The remaining amount, $10.6 billion, is borne directly by consumers in the form of vehicle-ownership costs, including maintenance and operation.
“To help realize a more-sustainable, resilient Hawai‘i, we need to understand what our current transportation investments are to know whether they are helping us meet our critical climate and community goals,” said Kathleen Rooney, Ulupono Initiative’s director of transportation policy and programs.
“The purpose of this report is to provide comprehensive local data to Hawai‘i leaders as they weigh expenditures and investments to best address community needs and promote our post-pandemic recovery. At the same time, this information will help Hawai‘i residents make informed choices for themselves and their families about the costs they bear directly as consumers as well as taxpayers,” she said.

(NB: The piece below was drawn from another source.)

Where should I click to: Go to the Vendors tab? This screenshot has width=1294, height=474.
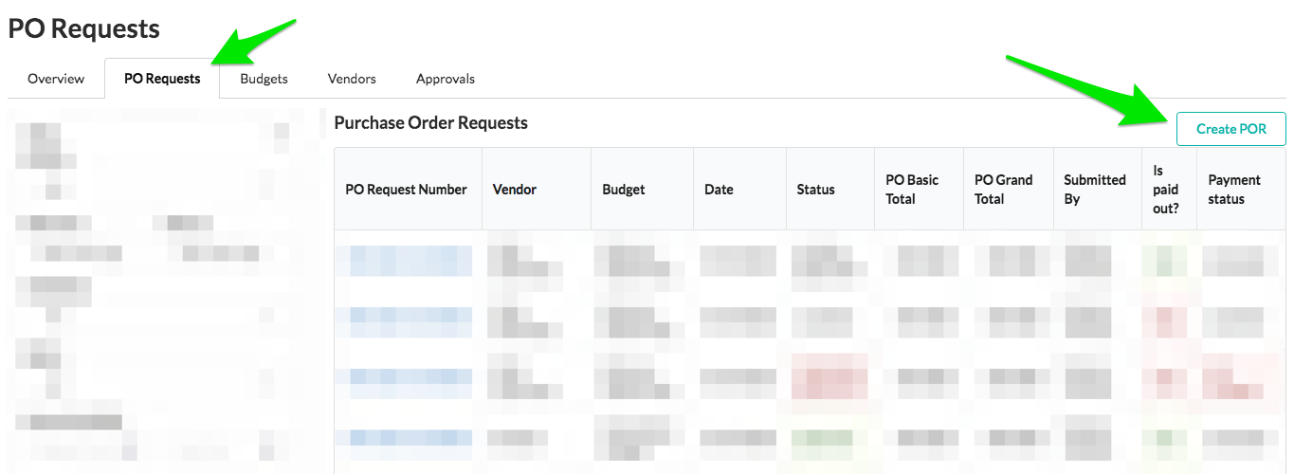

The report uses a 2019 methodology developed by the Harvard Kennedy School on the vehicle economy in Massachusetts, adjusted to reflect Hawai‘i’s unique vehicle economy by substituting in available Hawai‘i-specific data sources and assumptions.
The report also estimates county-level impacts.
Highlights of the Ulupono report include:
• Public costs amount to roughly $15,000 per taxpayer ($24,400 per household), annually, regardless of vehicle ownership;
• Personal vehicles cost an additional $13,800 per taxpayer per year (about 17.25% of household income);
• User fees amount to approximately $378 million annually, covering only 49% of the public roadway expenditures from the state and counties. This gap is expanding, with 10% to 15% of the state’s highway system set to be directly impacted by sea-level rise;
• The roadway maintenance backlog is double annual expenditures;
• Land value of asphalt is $2.5 billion;
• Many of the public costs are indirect but affect communities greatly. For example, injuries and fatalities, congestion, greenhouse-gas emissions and other pollution, and consumer parking subsidies.
The report’s conclusion states that “… costs are only slated to increase, as funding stays stagnant or decreases. In the wake of COVID-19, budget cuts are expected across many agencies, which will only further exacerbate deferred maintenance. The threat of climate change also necessitates a look at how such expenditures and investments are being made, and how we could be better addressing or prioritizing these investments.”